__TASK TO COMPLETE__. Could you reproduce, from the records below, everything from the line with "You are a GUI" down to the line with "Image resolution: width=610", keeping both of those lines and changing nothing?

__SUPPLIED DATA__.
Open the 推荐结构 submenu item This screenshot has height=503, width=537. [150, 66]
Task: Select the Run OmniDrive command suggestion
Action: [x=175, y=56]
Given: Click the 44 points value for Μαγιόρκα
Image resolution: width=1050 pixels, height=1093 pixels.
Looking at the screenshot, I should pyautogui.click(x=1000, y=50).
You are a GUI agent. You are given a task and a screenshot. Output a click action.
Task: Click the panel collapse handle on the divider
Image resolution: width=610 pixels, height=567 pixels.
--
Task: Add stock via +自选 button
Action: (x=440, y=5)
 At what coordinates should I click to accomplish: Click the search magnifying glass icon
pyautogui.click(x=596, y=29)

__ANSWER FOR THE TASK__.
You are a GUI agent. You are given a task and a screenshot. Output a click action.
Task: Click the panel collapse handle on the divider
Image resolution: width=610 pixels, height=567 pixels.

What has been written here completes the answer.